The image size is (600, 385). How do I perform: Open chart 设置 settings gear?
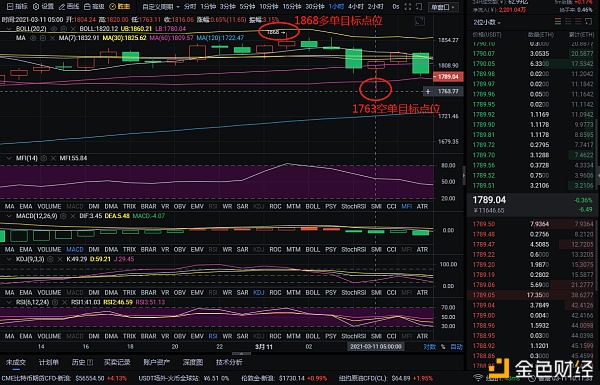click(44, 7)
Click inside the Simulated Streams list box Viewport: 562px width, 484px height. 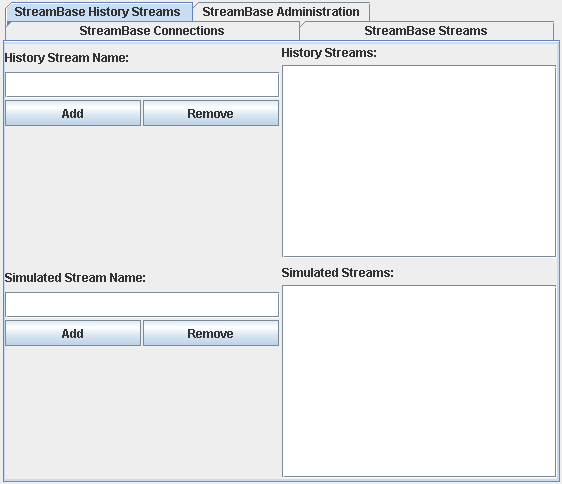[419, 381]
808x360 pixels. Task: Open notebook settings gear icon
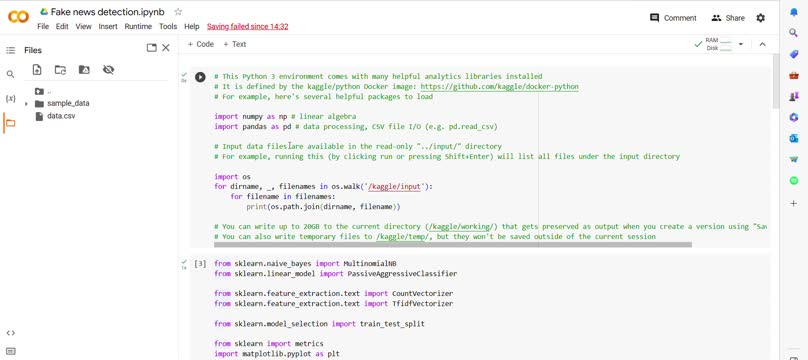pyautogui.click(x=761, y=18)
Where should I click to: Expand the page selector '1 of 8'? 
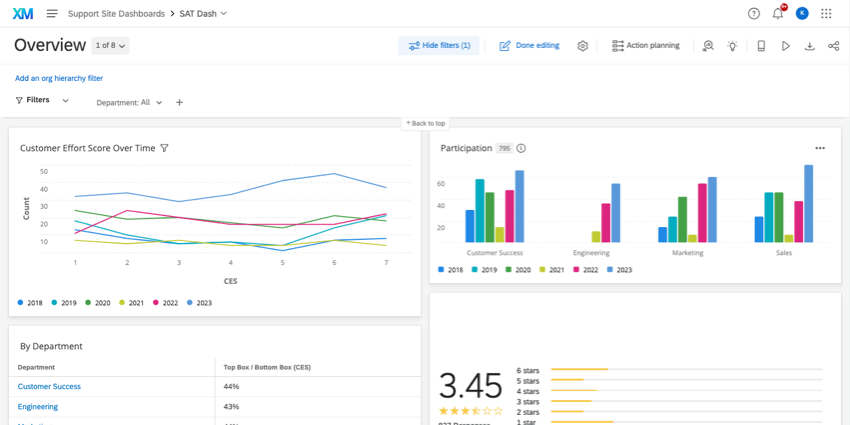[110, 46]
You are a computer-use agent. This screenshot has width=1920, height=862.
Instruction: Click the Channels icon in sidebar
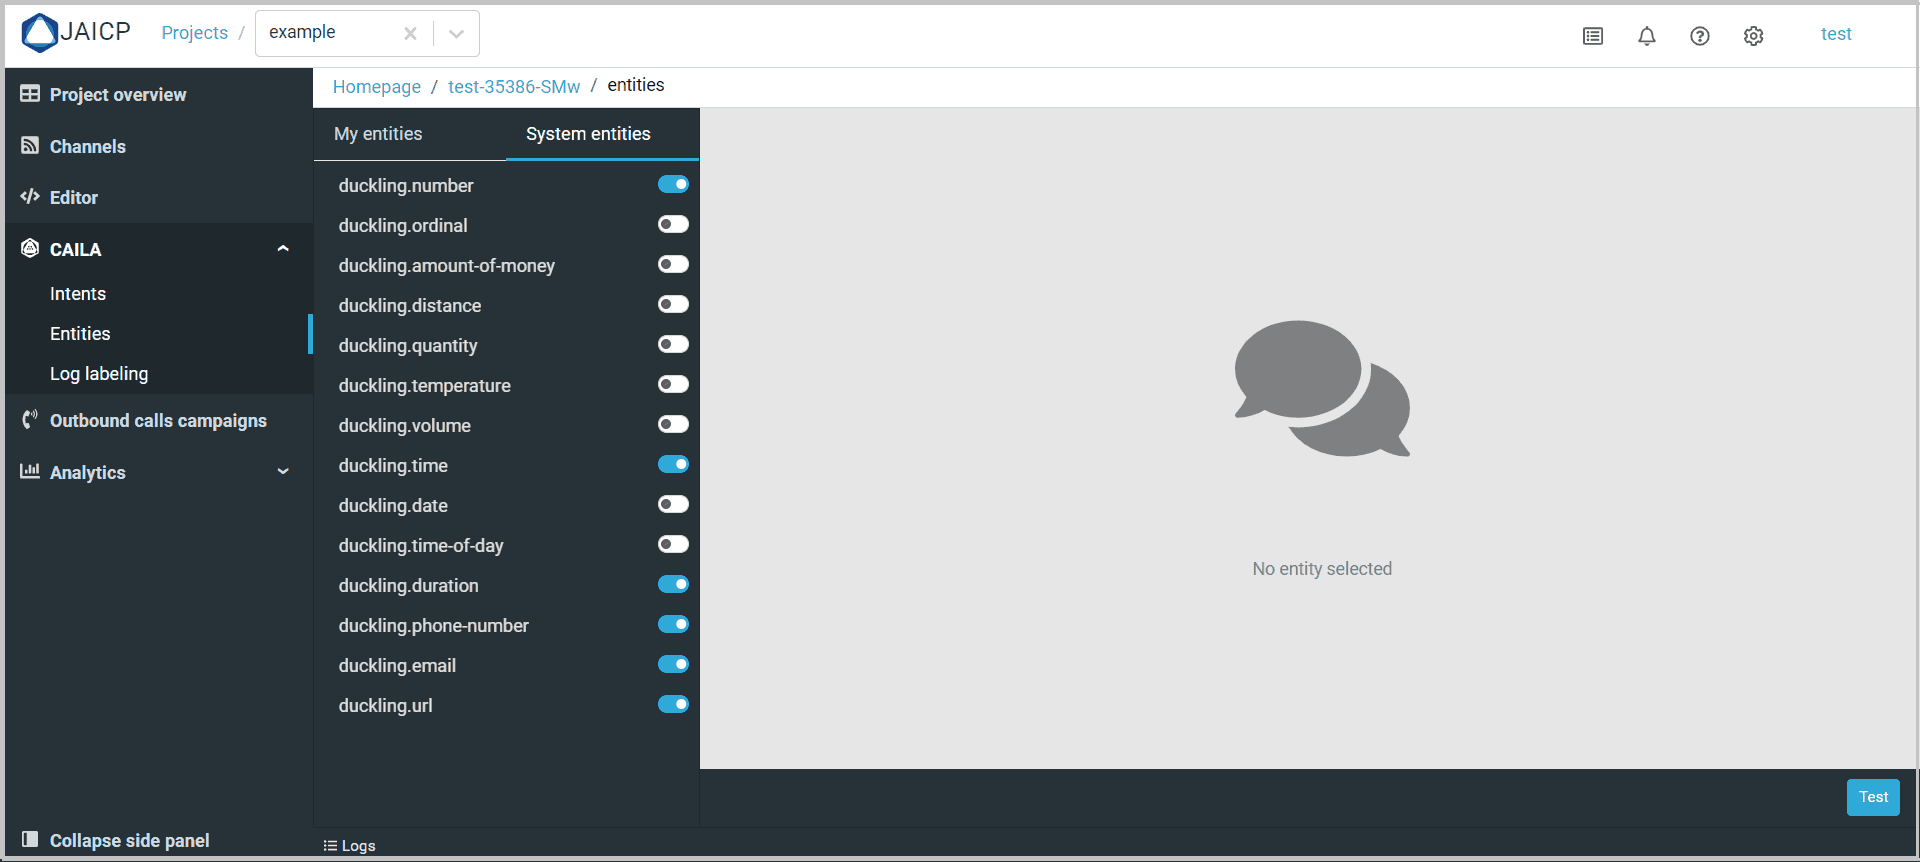click(x=30, y=146)
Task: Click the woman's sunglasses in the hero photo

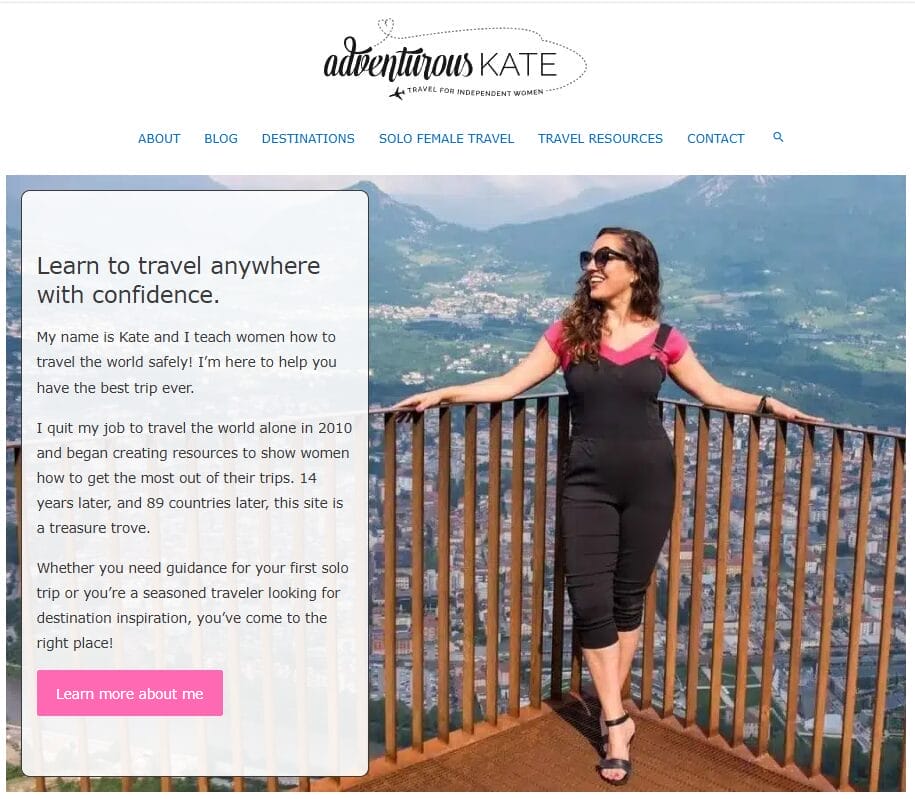Action: click(x=602, y=258)
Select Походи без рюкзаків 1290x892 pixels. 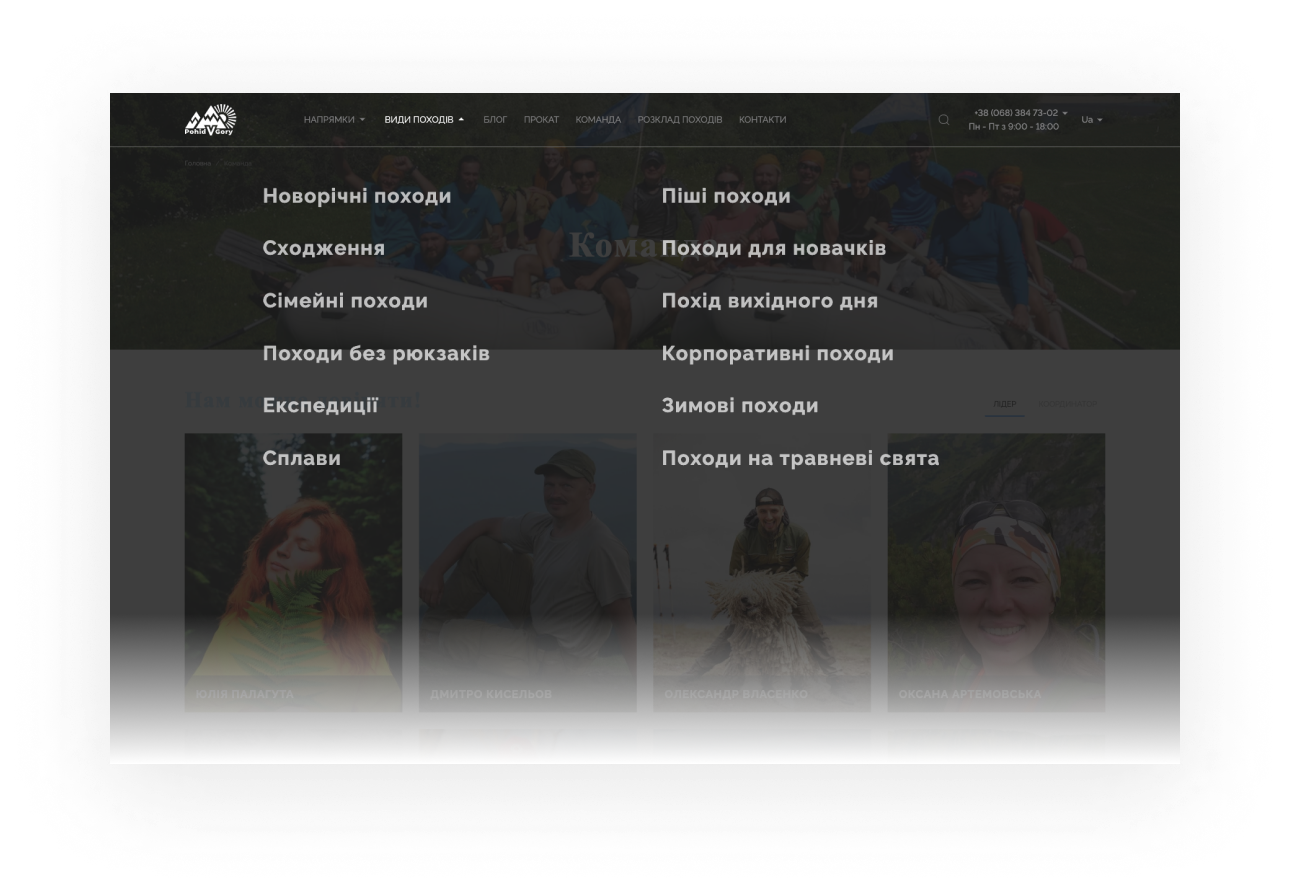pyautogui.click(x=376, y=353)
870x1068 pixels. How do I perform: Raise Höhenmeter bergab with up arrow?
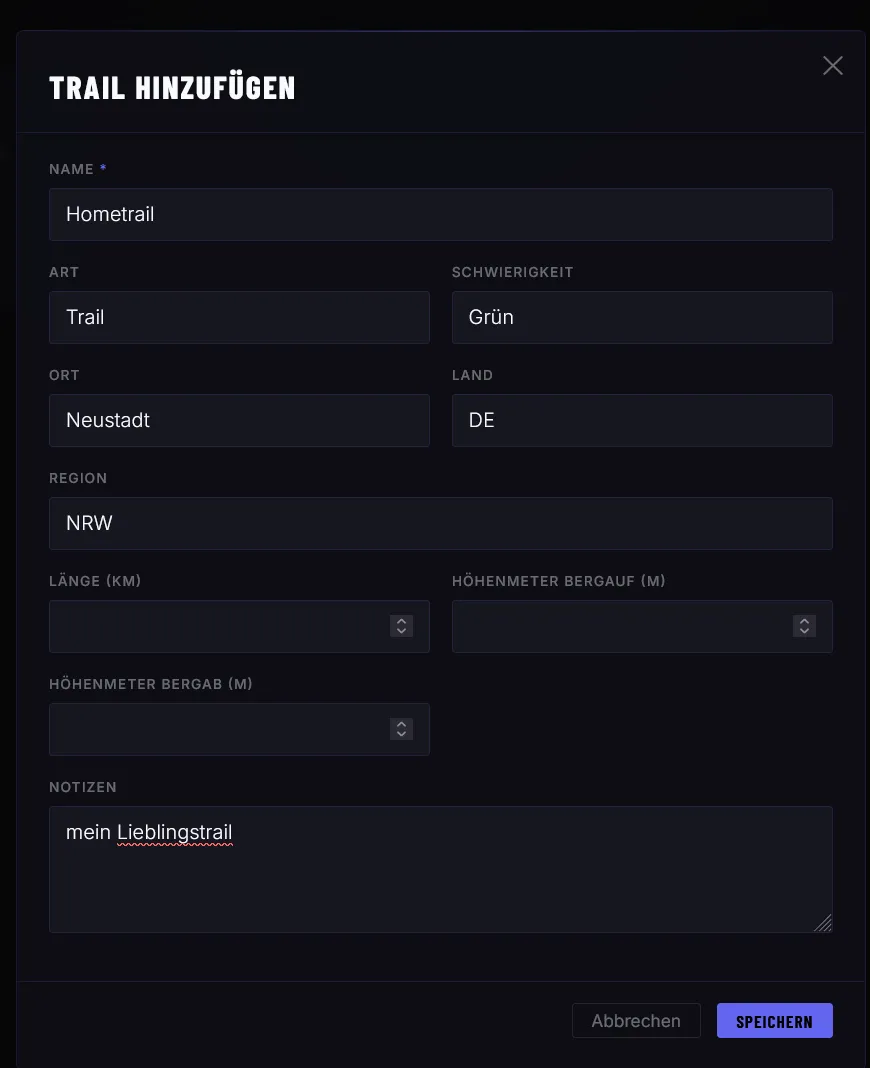pos(402,724)
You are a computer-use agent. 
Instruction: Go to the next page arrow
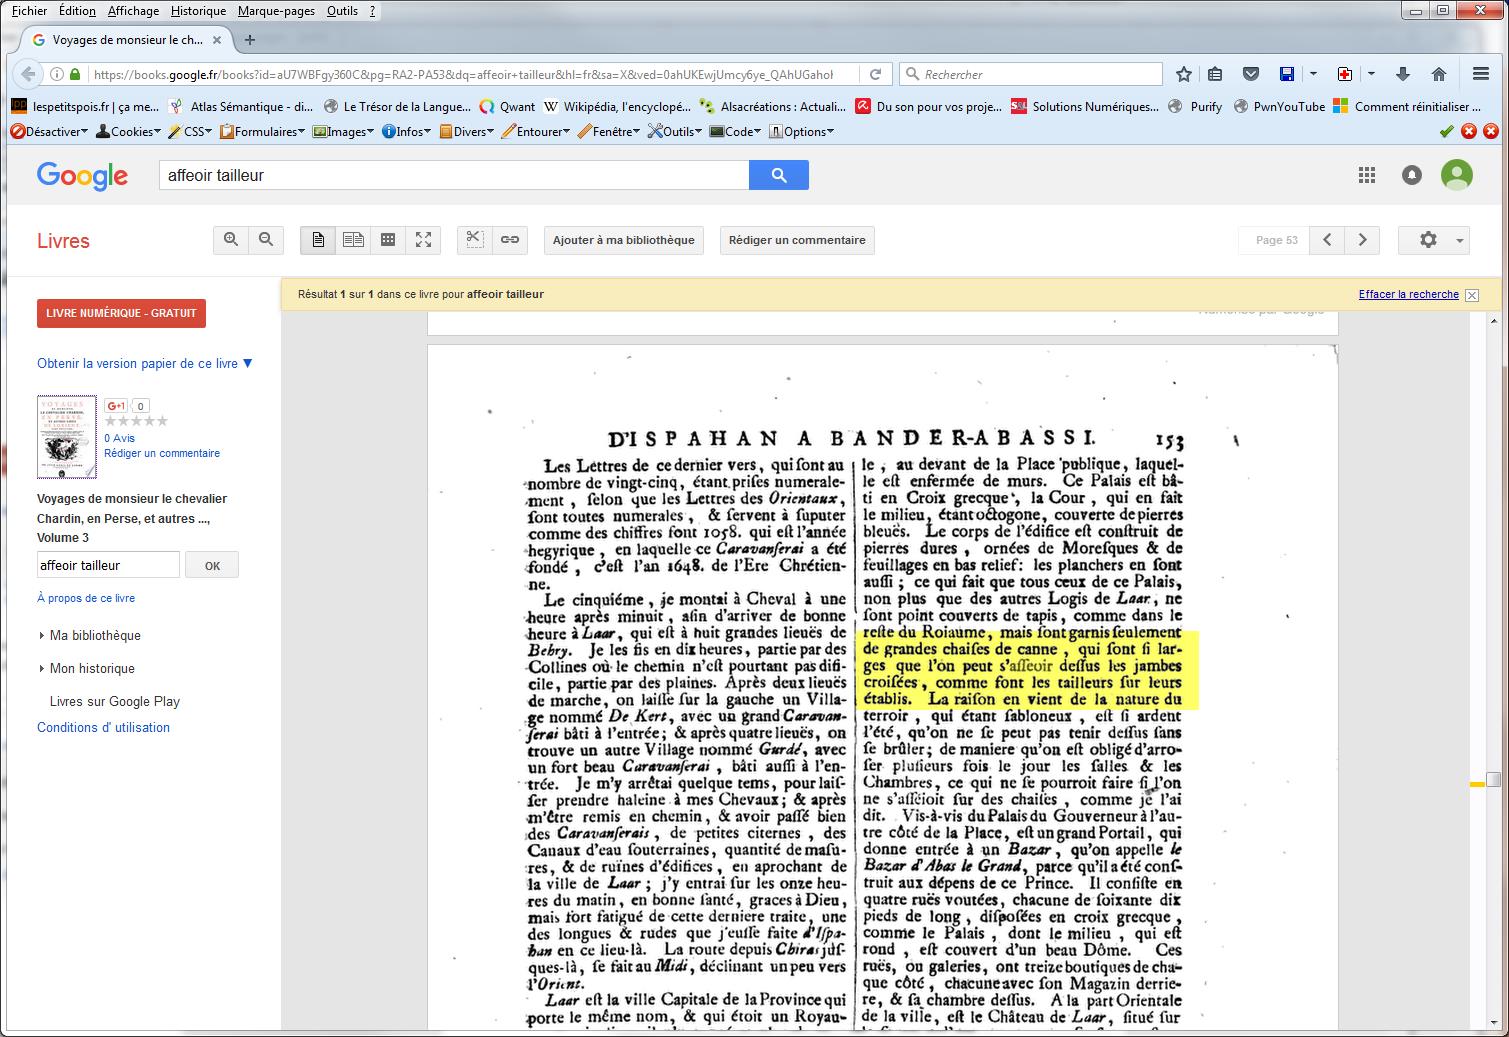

> Exercise details: Wherever a line of the data above contains "agent", copy that line.

> Result of the task:
You are a computer-use agent. This screenshot has width=1920, height=862.
You are a computer-use agent. 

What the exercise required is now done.